## WORK REQUIRED
In the stretch of the listing from the line containing "I want to click on 'Who" through the line containing "The height and width of the screenshot is (1910, 1074).", substitute "image" for every occurrence of "screenshot", and reproduce only those lines, otherwise unaltered.

########

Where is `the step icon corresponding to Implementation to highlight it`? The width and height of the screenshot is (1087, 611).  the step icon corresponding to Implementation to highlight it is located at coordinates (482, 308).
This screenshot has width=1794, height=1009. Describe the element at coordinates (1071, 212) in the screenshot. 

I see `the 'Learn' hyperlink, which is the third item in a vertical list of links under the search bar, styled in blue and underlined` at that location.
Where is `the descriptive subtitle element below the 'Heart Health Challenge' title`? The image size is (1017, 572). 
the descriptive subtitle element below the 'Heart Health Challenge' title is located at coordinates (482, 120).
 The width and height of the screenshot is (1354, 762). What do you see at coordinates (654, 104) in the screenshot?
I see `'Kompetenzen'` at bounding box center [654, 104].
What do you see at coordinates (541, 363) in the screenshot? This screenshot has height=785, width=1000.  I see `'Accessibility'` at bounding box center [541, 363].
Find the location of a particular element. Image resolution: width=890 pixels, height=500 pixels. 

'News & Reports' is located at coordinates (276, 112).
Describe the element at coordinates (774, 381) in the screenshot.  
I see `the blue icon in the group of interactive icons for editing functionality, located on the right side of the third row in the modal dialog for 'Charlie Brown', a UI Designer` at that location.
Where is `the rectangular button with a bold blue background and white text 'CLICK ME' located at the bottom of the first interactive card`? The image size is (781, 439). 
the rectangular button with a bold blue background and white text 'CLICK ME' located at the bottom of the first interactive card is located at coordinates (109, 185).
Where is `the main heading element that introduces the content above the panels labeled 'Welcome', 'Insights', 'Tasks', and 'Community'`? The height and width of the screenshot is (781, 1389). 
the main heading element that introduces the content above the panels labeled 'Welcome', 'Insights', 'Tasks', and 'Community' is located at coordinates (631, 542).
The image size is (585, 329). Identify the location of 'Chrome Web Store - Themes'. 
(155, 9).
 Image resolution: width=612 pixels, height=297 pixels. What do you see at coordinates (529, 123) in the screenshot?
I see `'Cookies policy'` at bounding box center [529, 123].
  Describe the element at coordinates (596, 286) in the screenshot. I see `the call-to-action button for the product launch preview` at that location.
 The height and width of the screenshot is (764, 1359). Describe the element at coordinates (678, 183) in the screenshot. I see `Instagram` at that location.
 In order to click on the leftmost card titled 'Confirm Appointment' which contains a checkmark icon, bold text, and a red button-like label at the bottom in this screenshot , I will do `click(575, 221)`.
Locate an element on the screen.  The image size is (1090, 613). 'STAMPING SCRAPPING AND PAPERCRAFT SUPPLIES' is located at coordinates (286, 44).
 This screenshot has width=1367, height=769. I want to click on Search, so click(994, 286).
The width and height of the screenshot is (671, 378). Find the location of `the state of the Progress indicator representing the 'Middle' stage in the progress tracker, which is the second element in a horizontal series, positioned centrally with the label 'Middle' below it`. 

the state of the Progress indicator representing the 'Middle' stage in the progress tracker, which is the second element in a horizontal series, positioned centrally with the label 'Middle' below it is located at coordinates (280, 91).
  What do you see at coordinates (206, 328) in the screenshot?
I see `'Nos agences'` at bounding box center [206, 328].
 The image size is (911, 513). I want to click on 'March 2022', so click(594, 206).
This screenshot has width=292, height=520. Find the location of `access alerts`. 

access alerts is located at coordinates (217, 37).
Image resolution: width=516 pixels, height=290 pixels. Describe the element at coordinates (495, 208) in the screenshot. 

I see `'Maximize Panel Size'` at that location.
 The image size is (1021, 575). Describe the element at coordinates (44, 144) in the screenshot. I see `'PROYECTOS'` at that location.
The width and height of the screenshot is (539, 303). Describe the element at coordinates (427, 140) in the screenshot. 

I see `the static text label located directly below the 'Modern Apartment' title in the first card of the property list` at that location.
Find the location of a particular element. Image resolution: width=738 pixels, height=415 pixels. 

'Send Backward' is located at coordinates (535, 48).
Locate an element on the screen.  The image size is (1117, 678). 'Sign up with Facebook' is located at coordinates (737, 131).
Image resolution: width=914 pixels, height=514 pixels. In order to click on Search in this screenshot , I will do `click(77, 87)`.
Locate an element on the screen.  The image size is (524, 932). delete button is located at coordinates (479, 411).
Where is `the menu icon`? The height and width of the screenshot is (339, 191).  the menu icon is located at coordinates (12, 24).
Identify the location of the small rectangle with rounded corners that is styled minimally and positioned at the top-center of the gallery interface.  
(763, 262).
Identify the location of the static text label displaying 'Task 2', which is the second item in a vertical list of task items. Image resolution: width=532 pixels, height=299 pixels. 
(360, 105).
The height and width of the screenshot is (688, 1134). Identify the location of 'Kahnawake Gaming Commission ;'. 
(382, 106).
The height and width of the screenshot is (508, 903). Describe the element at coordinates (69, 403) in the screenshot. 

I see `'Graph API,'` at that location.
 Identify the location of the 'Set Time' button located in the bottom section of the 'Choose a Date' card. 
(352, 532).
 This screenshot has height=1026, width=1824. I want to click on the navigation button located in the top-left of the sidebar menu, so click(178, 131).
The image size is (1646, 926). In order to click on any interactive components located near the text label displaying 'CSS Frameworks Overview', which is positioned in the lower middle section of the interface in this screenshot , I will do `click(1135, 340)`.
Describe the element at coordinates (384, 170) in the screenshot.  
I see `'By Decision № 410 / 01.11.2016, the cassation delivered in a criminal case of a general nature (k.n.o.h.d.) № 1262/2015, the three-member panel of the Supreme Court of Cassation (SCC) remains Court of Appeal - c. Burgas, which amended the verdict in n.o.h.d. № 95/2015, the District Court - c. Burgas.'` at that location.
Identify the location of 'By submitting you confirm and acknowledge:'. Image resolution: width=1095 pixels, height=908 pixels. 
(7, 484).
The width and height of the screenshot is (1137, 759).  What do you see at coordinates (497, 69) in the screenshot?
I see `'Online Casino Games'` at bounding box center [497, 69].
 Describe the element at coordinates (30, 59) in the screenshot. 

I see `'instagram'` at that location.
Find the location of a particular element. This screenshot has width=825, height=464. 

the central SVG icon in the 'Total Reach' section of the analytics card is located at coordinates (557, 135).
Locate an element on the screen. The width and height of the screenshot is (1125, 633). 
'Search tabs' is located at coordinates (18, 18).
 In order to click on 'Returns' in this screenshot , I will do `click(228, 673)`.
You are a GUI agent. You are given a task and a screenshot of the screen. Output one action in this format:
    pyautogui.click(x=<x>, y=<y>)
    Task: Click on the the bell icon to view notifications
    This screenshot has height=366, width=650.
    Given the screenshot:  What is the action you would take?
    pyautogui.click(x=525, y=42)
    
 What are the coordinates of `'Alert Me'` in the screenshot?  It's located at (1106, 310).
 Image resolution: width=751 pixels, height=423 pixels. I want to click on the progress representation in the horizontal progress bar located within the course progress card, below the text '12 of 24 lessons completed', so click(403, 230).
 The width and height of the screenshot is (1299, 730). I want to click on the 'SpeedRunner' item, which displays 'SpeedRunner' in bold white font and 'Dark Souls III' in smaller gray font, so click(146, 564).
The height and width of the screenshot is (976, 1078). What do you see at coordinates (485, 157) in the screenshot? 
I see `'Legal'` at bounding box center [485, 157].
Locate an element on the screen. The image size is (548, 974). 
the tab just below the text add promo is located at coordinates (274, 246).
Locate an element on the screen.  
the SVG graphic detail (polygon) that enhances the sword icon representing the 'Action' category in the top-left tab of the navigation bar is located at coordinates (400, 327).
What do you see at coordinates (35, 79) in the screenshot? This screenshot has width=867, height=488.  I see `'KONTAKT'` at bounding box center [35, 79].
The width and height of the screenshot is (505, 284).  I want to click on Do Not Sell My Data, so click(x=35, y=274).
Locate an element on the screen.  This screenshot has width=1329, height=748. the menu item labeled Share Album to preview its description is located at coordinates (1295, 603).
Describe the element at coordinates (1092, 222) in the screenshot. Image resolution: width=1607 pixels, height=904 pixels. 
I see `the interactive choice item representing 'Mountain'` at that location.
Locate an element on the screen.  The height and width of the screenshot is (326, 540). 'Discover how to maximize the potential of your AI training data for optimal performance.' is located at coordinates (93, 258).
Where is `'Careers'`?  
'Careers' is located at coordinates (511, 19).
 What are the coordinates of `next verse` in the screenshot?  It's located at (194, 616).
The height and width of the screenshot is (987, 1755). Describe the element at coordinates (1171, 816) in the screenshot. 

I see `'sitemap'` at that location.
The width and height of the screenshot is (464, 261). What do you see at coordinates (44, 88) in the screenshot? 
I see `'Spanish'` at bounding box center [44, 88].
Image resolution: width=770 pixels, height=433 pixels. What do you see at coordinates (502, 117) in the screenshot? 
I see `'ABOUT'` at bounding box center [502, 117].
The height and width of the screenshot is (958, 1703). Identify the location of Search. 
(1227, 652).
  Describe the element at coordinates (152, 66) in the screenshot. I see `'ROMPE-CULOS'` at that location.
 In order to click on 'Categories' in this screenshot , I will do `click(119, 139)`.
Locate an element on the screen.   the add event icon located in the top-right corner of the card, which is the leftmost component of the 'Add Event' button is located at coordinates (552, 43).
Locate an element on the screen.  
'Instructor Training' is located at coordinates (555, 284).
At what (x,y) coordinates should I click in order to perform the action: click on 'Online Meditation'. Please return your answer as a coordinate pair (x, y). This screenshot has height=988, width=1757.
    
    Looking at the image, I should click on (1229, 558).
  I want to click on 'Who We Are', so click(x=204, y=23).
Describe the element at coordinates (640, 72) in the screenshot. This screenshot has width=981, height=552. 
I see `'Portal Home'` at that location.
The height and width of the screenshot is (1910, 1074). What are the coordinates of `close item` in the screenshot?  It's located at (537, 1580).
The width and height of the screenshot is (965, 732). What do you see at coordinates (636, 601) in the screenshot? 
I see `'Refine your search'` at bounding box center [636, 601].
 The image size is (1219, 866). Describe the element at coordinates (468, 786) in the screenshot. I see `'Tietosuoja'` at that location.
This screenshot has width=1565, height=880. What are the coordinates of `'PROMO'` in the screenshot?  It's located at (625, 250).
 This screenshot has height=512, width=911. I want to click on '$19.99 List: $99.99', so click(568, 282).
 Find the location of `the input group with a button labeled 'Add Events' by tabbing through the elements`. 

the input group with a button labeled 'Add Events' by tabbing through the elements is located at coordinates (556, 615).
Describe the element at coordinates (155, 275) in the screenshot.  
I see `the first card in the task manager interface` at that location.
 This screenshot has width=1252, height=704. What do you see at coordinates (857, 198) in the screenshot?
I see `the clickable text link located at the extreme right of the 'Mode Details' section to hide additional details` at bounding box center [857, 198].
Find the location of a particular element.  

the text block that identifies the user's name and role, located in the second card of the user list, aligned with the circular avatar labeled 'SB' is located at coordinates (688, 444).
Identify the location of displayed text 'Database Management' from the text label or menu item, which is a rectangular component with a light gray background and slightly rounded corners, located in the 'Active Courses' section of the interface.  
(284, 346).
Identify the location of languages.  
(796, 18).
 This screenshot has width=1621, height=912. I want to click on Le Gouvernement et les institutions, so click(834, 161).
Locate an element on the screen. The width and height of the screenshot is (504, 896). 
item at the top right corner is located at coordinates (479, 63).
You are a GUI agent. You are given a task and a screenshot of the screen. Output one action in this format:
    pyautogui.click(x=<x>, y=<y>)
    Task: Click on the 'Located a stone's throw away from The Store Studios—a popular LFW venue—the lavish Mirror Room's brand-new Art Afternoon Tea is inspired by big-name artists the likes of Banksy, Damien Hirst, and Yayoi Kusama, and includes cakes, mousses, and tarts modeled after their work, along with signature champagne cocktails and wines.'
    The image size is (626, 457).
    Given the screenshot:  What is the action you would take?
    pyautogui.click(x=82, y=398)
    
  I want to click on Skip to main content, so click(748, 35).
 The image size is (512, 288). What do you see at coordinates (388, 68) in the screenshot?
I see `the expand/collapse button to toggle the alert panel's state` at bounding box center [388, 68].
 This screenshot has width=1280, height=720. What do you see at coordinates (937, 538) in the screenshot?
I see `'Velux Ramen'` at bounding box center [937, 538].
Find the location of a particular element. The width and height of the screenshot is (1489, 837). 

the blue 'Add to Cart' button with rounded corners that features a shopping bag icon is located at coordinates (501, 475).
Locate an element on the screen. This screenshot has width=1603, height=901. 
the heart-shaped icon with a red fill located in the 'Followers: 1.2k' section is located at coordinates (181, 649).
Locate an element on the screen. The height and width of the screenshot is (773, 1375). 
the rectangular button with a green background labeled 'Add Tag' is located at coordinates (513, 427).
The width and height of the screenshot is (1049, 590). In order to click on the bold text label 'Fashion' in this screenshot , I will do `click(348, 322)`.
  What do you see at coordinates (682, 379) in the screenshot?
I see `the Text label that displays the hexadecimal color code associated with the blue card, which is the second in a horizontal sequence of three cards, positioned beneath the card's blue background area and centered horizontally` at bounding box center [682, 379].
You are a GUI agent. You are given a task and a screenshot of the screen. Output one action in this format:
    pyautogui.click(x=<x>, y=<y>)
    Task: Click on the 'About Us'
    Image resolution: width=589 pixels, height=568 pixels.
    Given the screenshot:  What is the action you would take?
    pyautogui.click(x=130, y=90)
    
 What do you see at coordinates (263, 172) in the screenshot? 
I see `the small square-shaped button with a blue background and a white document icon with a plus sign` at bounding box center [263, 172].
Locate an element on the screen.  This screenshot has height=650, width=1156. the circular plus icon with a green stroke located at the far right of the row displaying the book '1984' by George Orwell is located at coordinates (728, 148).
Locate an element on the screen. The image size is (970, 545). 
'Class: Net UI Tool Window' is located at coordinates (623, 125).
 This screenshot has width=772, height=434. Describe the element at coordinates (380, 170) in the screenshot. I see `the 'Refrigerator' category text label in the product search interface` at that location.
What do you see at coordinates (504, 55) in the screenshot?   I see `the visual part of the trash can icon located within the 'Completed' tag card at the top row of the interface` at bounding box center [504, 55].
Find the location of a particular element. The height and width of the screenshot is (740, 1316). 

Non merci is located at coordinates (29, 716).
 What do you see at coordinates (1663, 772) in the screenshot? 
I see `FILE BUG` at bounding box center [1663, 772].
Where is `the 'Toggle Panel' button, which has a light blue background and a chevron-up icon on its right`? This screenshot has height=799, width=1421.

########

## ANSWER FOR THIS EXERCISE
  I want to click on 'Who We Are', so click(x=204, y=23).
Describe the element at coordinates (640, 72) in the image. This image has width=981, height=552. 
I see `'Portal Home'` at that location.
The height and width of the image is (1910, 1074). What are the coordinates of `close item` in the image?  It's located at (537, 1580).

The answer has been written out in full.